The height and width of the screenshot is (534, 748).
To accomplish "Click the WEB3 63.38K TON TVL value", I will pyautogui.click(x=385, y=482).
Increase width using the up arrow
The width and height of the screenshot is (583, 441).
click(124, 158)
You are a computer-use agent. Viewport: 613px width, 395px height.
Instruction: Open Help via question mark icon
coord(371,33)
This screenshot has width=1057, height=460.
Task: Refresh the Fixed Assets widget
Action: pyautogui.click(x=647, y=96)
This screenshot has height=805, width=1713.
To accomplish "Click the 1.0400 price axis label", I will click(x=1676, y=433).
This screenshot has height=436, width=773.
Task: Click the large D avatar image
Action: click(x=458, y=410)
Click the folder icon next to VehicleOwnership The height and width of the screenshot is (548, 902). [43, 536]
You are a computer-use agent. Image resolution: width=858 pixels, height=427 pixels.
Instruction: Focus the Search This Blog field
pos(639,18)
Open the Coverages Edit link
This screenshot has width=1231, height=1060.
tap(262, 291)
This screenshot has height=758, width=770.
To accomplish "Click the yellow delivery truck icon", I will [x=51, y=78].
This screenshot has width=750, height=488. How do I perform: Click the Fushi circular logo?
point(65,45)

# TASK DETAILS:
Throughout the material above, find each line with "agent" and return it.

# RESPONSE AREA:
You are a computer-use agent. Viewport: 613px width, 395px height.
You are a computer-use agent. Image resolution: width=858 pixels, height=427 pixels.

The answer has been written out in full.